L’Italia, purtroppo, detiene il record mondiale di casi di coronavirus attivi e di decessi (questi secondi solo alla Cina, per ora), ma molti esponenti di governo e commentatori sembrano trovare soddisfazione nel dare dei criminali al premier britannico Johnson e al presidente americano Trump, sputando sentenze premature sui loro piani di contenimento del contagio (dall’alto dei nostri successi…), mentre esaltano il modello cinese e ringraziano Pechino per i doni – che doni non sono, ma forniture regolarmente acquistate – dimenticando le terribili responsabilità del regime comunista cinese nella diffusione globale del contagio. Dovremmo considerare le forniture consegnate ieri solo un piccolo anticipo del risarcimento danni.
Federico Punzi, 14 Mar 2020, qui.
Passando invece agli orrendissimi modelli negativi, abbiamo Donald Trump, di cui si è parlato qui, a proposito del quale leggo:
Di Trump inutile nemmeno parlare: rischierei il ban, per tutti gli insulti che meriterebbe quel negazionista antiscientifico di un pagliaccio. Di lui parleranno i libri di storia, e purtroppo temo che non ci sia insulto sufficiente a compensare il costo che la sua idiozia e protervia avranno in termini di vite umane. (qui)
Per non parlare di Boris Johnson, a cui quella cloaca che va sotto il nome di Corriere della Sera mette in bocca questo concentrato di cinismo e idiozia:
“Abituatevi a perdere i vostri cari”
quando la citazione esatta è
“I must level with you, level with the British public — more families, many more families are going to lose loved ones before their time”
che esprime vicinanza a tutte quelle famiglie che perderanno prematuramente i propri cari. E questo non è un errore, questa è falsificazione consapevole e intenzionale. Chi poi è propenso a lasciarsi infinocchiare dalle altre infami accuse rivolte a Johnson, dovrebbe prendersi due minuti per leggere qui.

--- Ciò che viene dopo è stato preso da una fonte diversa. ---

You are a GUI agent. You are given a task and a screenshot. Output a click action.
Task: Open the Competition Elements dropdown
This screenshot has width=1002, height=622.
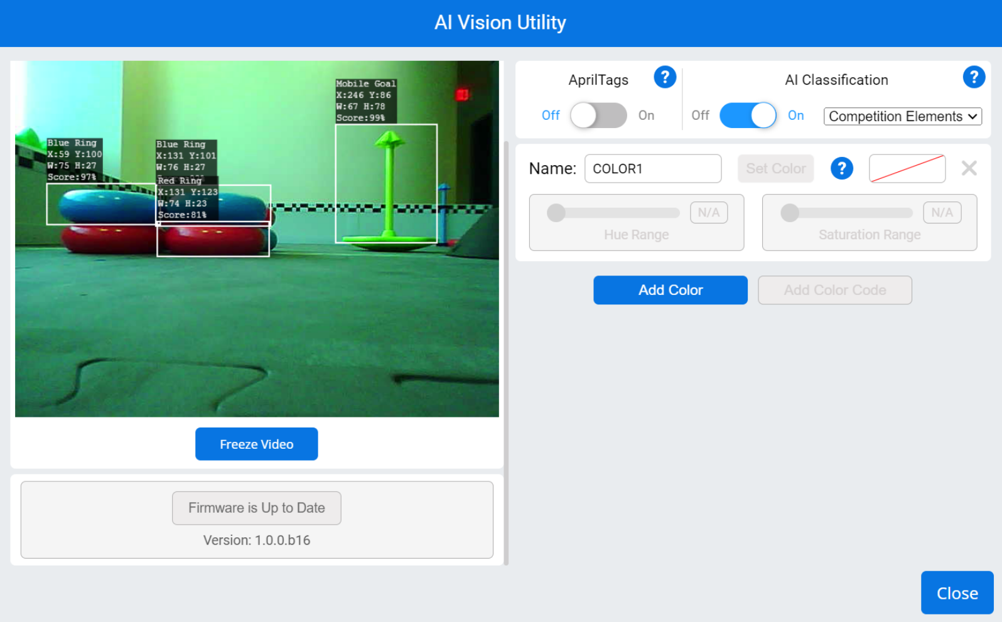902,117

Nel frattempo in Italia la giornata di ieri ha fatto registrare altri 250 morti (a fronte dei 189 del giorno prima) per un totale di 1.266 vittime. 17.660 i casi totali di contagio, con un aumento, nella giornata di ieri, di 2113. E a chi tenta di sbatterci in faccia i guariti, va ricordato che ieri ci sono stati 250 morti e 181 guariti. Chi è in grado di fare due più due si faccia un po’ i conti. Meno male che resta almeno ben saldo il noto umorismo ebraico.